Die Zukunft der Innovation ist ein spannendes Thema, das die Köpfe führender Akteure aus Wissenschaft, Wirtschaft und Politik zusammenführt. Am 10. März 2026 gab es hoch interessante Entwicklungen auf diesem Gebiet. Unter anderem war Lars Baumgürtel, der Präsident der Industrie- und Handelskammer Nordwestfalen, bei einer großen Versammlung von Entscheidungsträgern aus verschiedenen Sektoren anwesend. Auch hochkarätige Persönlichkeiten wie Dr. Johan Blondelle von der Europäischen Kommission, Cathryn Clüver Ashbrook von der Bertelsmann Stiftung und Mona Neubaur, Ministerin für Wirtschaft, Industrie, Klimaschutz und Energie in Nordrhein-Westfalen, trugen zum Dialog bei. Diese Treffen sind unerlässlich für den Netzwerkaufbau und die Förderung nachhaltiger Innovationen.

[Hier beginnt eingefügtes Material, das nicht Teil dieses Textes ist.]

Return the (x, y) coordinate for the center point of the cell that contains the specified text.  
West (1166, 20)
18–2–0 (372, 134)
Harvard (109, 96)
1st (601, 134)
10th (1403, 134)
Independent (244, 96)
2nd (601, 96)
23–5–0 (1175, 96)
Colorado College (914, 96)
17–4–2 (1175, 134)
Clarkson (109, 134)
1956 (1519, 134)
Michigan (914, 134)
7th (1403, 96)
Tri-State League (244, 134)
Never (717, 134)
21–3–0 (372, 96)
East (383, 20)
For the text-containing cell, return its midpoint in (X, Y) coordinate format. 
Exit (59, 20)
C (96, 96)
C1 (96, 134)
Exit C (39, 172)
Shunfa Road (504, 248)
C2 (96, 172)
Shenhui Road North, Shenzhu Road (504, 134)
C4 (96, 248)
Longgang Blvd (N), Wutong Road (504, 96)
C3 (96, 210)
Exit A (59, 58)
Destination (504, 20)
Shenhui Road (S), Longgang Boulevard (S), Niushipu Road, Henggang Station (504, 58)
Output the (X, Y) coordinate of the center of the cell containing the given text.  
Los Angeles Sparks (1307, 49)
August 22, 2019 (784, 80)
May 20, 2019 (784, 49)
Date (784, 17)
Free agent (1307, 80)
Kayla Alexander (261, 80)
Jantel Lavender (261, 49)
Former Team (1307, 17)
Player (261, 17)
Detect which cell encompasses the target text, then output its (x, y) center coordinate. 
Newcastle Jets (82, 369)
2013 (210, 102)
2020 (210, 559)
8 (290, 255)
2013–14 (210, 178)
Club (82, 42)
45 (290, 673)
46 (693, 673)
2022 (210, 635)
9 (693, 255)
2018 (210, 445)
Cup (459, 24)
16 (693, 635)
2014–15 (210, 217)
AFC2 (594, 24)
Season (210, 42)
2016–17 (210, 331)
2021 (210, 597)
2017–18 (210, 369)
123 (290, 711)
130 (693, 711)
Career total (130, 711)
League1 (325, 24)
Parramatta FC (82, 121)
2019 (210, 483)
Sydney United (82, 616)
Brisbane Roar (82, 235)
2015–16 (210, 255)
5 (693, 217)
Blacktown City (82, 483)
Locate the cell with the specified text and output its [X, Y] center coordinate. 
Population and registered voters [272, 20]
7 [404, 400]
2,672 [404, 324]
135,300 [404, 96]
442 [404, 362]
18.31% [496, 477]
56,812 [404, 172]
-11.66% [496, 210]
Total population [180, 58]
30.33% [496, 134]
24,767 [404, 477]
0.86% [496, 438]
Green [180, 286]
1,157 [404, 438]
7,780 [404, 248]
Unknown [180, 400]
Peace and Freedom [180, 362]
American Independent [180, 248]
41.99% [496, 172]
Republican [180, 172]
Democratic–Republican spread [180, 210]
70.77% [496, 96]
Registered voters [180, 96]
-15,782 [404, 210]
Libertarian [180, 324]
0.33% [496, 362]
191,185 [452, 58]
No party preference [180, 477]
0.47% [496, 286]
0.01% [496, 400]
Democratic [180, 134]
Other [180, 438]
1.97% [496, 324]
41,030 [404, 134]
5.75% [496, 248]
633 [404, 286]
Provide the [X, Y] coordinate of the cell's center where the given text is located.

Wieso sind solche Netzwerke so wichtig? Deutschland besitzt eine starke und international sichtbare Forschungslandschaft, doch der Transfer wissenschaftlicher Ergebnisse in wirtschaftliche und gesellschaftliche Anwendungen gestaltet sich oft als herausfordernd. Das Bundesforschungsministerium setzt daher auf die Förderung von Innovationsökosystemen, um Lösungen für drängende Fragen zu entwickeln und den Wirtschaftsstandort im internationalen Wettbewerb zu stärken. Laut dem Bundesforschungsministerium erfordert dies starke Netzwerke zwischen Wissenschaft, Wirtschaft, Verwaltung und Zivilgesellschaft.

Förderung von Innovationsökosystemen

Ein zentrales Ziel ist die Schaffung von Arbeitsplätzen und Wertschöpfung durch technologieoffene Förderprogramme. Diese Initiativen unterstützen auch regionale Cluster und Netzwerke, die bereits seit Jahren erfolgreich agieren. Der Spitzencluster-Wettbewerb von 2007 bis 2017 zeigt, wie langfristige Partnerschaften fruchten können. Aktuell werden inzwischen 14 Zukunftscluster gefördert, die unter dem Motto Clusters4Future innovative marktreife Produkte entwickeln.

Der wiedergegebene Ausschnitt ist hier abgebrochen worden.